All’uomo sono stati contestati i reati di tentato omicidio plurimo e porto abusivo di armi da sparo.
L’indagato, unitamente al fratello, era già stato arrestato lo scorso 15 luglio su provvedimento precautelare che aveva riconosciuto l’ipotesi accusatoria scaturita dall’attività investigativa dei Carabinieri del Nucleo Investigativo di Salerno e della Compagnia di Agropoli che li aveva individuati come responsabili del gravissimo ferimento, con ben 11 colpi di pistola calibro 9×21, di 3 persone all’esterno di un hotel di Capaccio mentre era in corso il “Deaf International Festival 2024“, delle quali 2 successivamente decedute.
Dopo il ricorso in Cassazione proposto dai difensori contro l’ordinanza cautelare impositiva, la Suprema Corte, nell’affermare il ruolo dell’indagato come istigatore, determinatore e concorrente morale, ha confermato la sussistenza del quadro indiziario e confermate le esigenze cautelari, determinate dalle modalità di esecuzione delle condotte connotate da particolare efferatezza, pervicacia e spregiudicatezza, nonché dalla sua personalità violenta.
Secondo l’ipotesi accusatoria, l’uomo avrebbe annunciato in molteplici circostanze sui social le sue intenzioni, animate da risentimento personale per questioni sentimentali, nei confronti del gruppo di bikers.
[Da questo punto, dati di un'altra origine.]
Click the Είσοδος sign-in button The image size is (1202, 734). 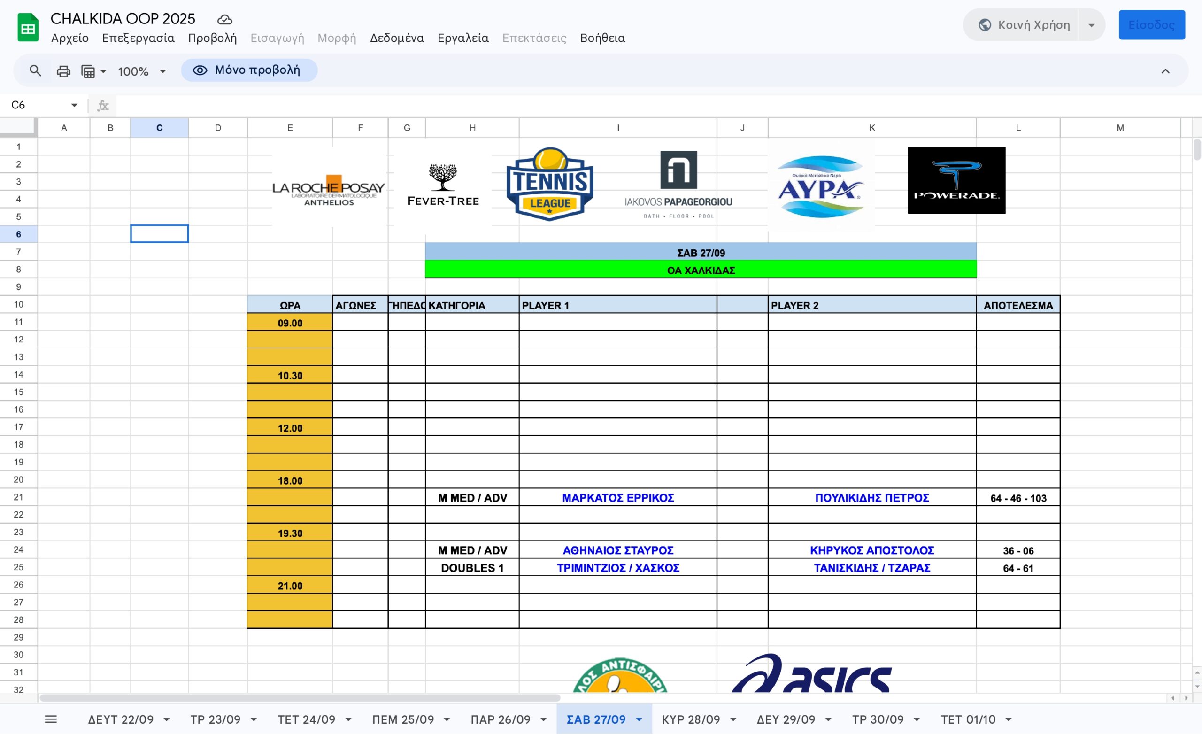[x=1151, y=25]
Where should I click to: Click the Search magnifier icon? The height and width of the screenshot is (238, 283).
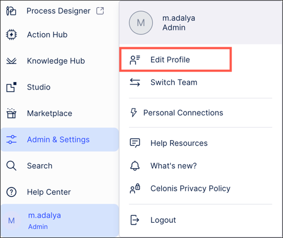(x=11, y=166)
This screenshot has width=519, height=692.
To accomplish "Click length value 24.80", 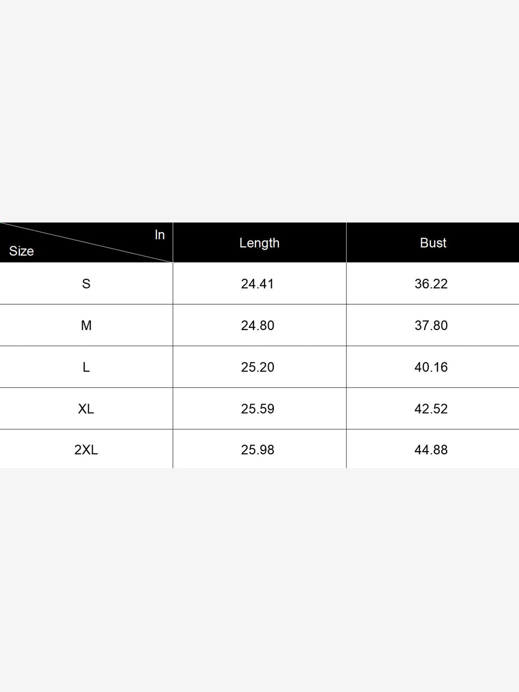I will pyautogui.click(x=257, y=325).
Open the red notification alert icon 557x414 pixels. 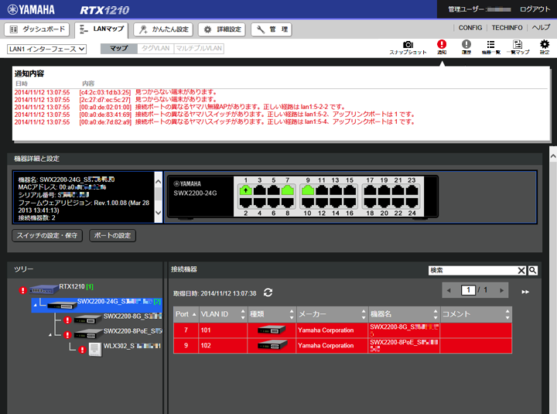(442, 45)
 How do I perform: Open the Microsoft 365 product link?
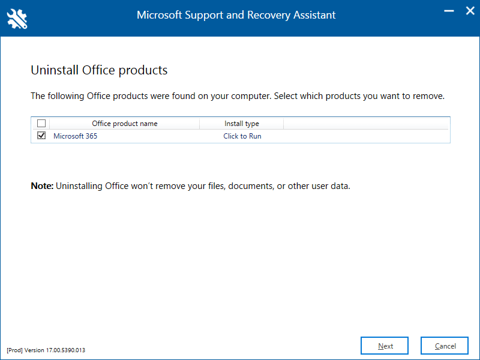tap(75, 136)
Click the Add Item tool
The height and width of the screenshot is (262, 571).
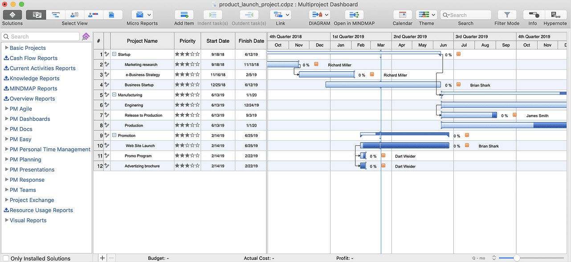pos(184,15)
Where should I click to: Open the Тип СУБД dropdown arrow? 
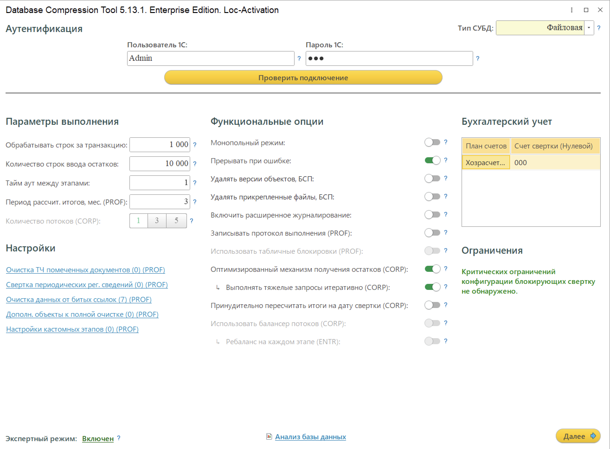point(589,28)
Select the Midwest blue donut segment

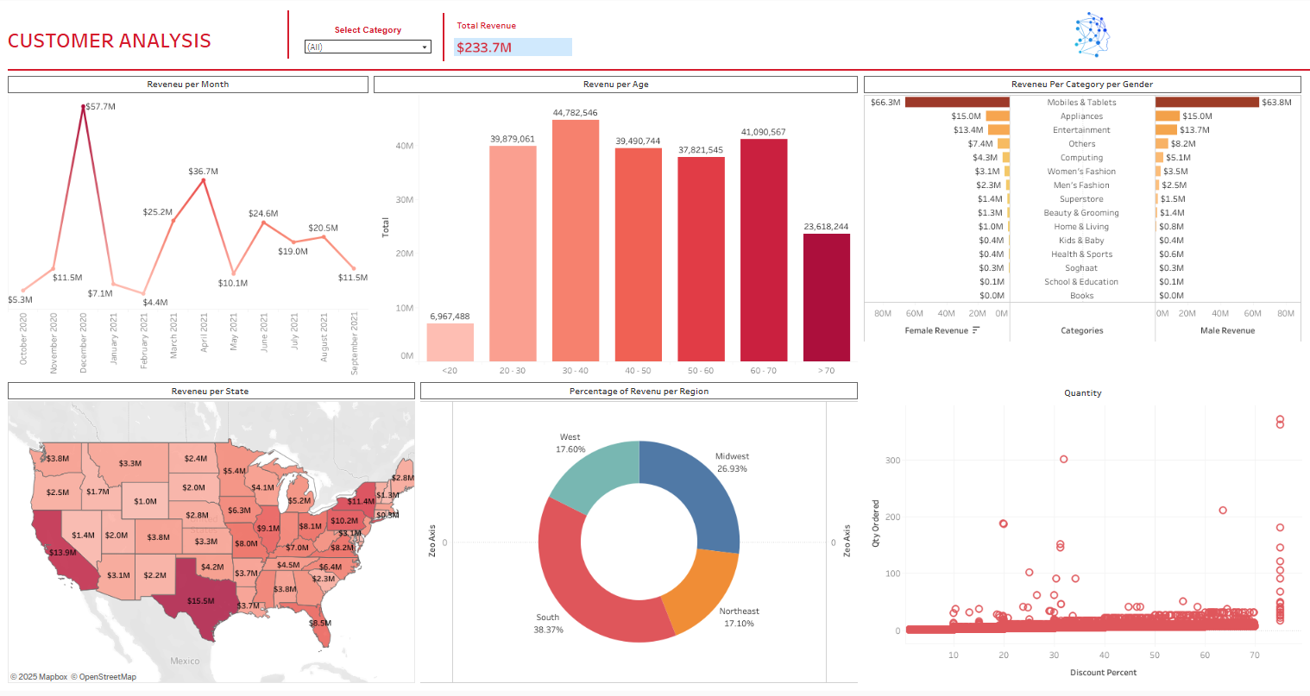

Quanto avvenuto presso la struttura ricettiva, quando l’indagato affrontava i propri antagonisti sferrando colpi e schiaffi e, successivamente, richiedendo l’intervento del fratello, armato di pistola, fu una vera e propria spedizione punitiva largamente preannunciata.
Il provvedimento cautelare eseguito non importa alcun giudizio di responsabilità definitivo e le accuse, così come formulate, saranno sottoposte al vaglio del giudice nelle fasi ulteriori del procedimento.